Theater 44 Auf dem Chimborazo von Tankred Dorst




Ein Klassiker mit Wirkung

Dorothea Merz erfüllt sich einen Wunsch. An ihrem Hochzeitstag, der selige Gatte ist bereits verschieden, erklimmt sie gemeinsam mit den Söhnen Tilman und Heinrich und der langjährigen Freundin Klara Falk einen Berg an der Grenze zur DDR, um dort ein Signalfeuer für die in der "Ostzone" verbliebenen Mitmenschen und Freunde zu entfachen. Selbst aus dem Osten eingewandert, haben sie es "geschafft".

"Geschafft" ist übrigens ein Wort, das seit einiger Zeit deutlich auf dem Rückzug ist, denn Wirtschaftskrise und politische Orientierungslosigkeit, sowohl auf individueller wie auch auf gesellschaftlicher Ebene, lassen an seiner metaphorischen Semantik zweifeln.

Dorothea Merz ist Idealistin, ein scheinbares Erbe der Fabrikantenfrau aus DDR-Zeiten. Die wahren Werte sind die inneren. Man fühlt sich zu einfachen Menschen hingezogen, benutzt Keramik statt Porzellan und hat keine Gardinen an den Fenstern, denn man hat ja nichts zu verbergen. Man, das ist "Frau Fürstin" nebst Anhang und die hat auch Probleme. Tatsächlich ist Dorothea Merz blind und taub vor lauter Selbstzufriedenheit. Doch nach dem Aufstieg auf den Berg haben sich die Druckverhältnisse verändert und es beginnen Wahrheiten zu entweichen, die die Selbstzufriedenheit und Lebenslügen kalt erwischen und die Streichhölzer für das Signalfeuer ausblasen. Dorothea Merz zieht unverrichteter Dinge und von der Wahrheit beleidigt von dannen.

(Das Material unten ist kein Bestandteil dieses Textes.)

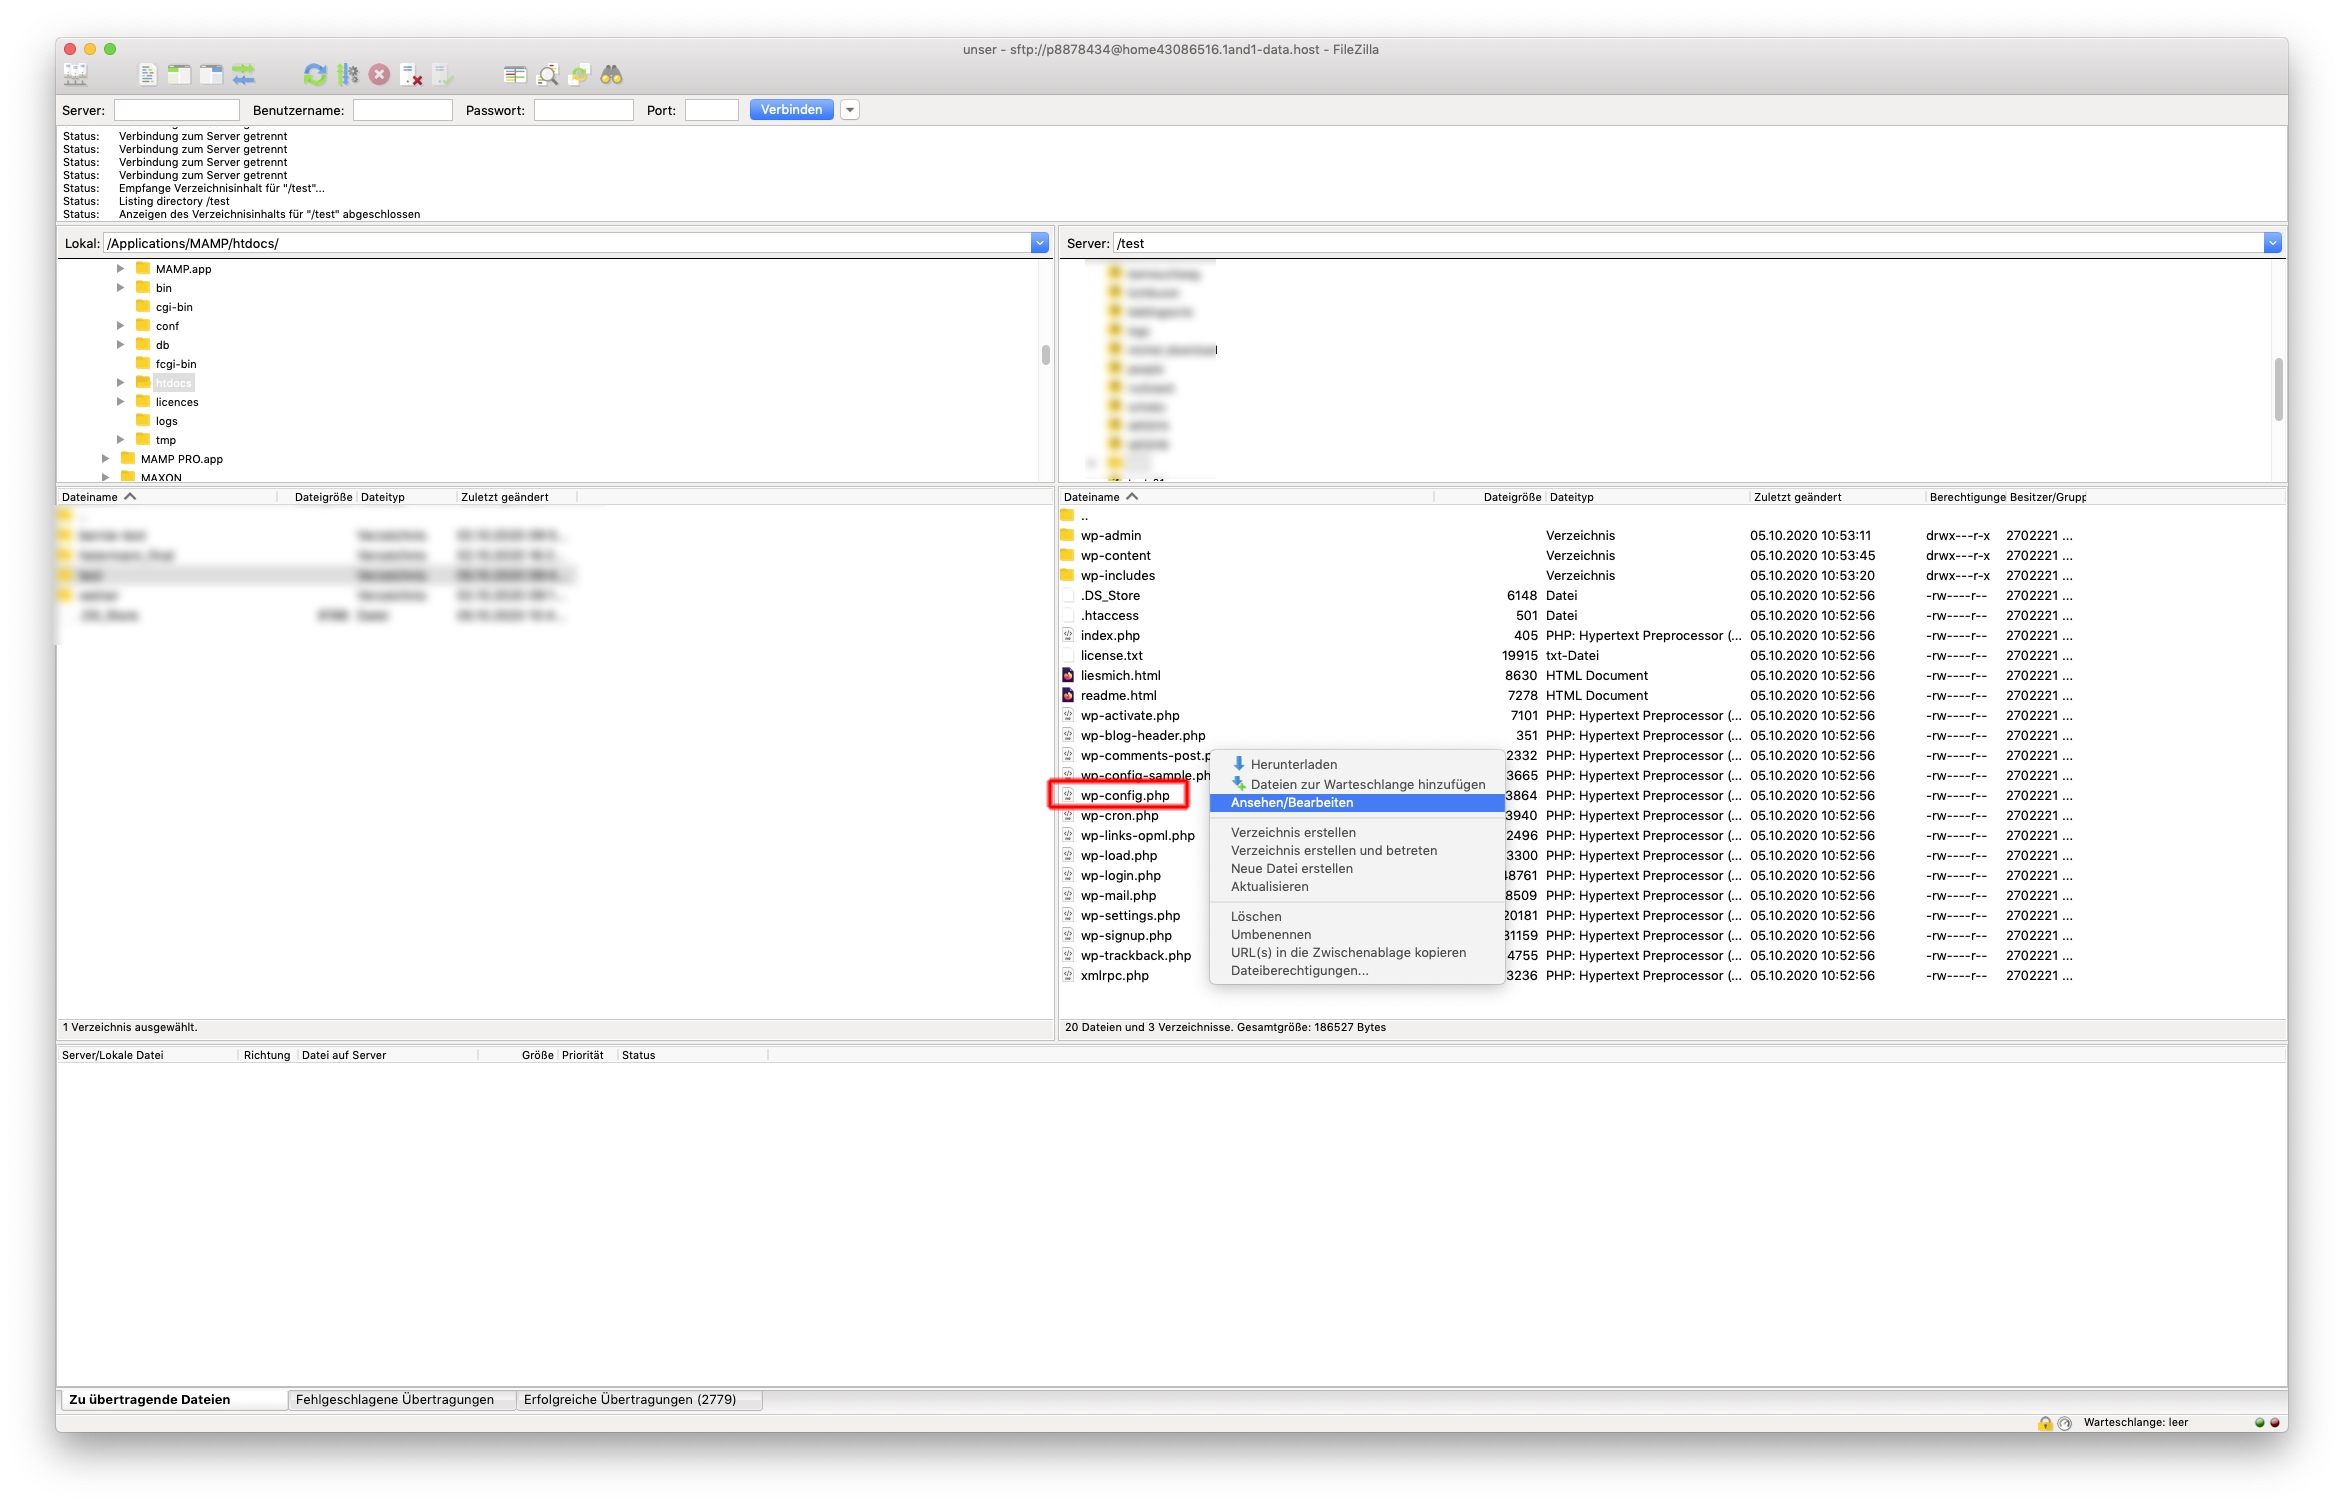The width and height of the screenshot is (2344, 1506).
Task: Choose Ansehen/Bearbeiten from the context menu
Action: (x=1291, y=803)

Irmhild Wagner, Christa Pillmann, Marc Bernhard, Martin Böhnlein

© Hilda Lobinger


Diese Komödie, wie Tankred Dorst "Auf dem Chimborazo" klassifiziert, hatte 1973 unter der Spielleitung von Dieter Dorn am Schlosspark-Theater Berlin Uraufführung. Ein echtes Zeitstück, sollte man meinen. Doch die Tatsache, dass die Dorst-Stücke immer wieder ihren Weg in die Spielpläne finden beweist hinlänglich: Dorsts Stücke sind keine reinen Zeitstücke. In der heutigen Situation, in Zeiten von existenzieller Hinterfragung des Systems und Ostalgie erscheint die Aufführung als erstaunlich ketzerisch. Hatte Dorst so unglaubliche Weitsicht bewiesen? Vielleicht, doch vielmehr bewies er Nüchternheit, Freiheit von Ideologie. Geschichte erscheint wieder in realem Gewand und schleudert die gebräuchlichen, Schrecken verbreitenden Worthülsen in die Münder vornehmlich liberaler Politiker zurück, die sich nicht entblöden, den Realsozialismus als handfeste Drohung zu verkaufen. Dorsts "Auf dem Chimborazo" ist in Zeiten, in denen Lügen purzeln wie Fallobst erstaunlich aktuell.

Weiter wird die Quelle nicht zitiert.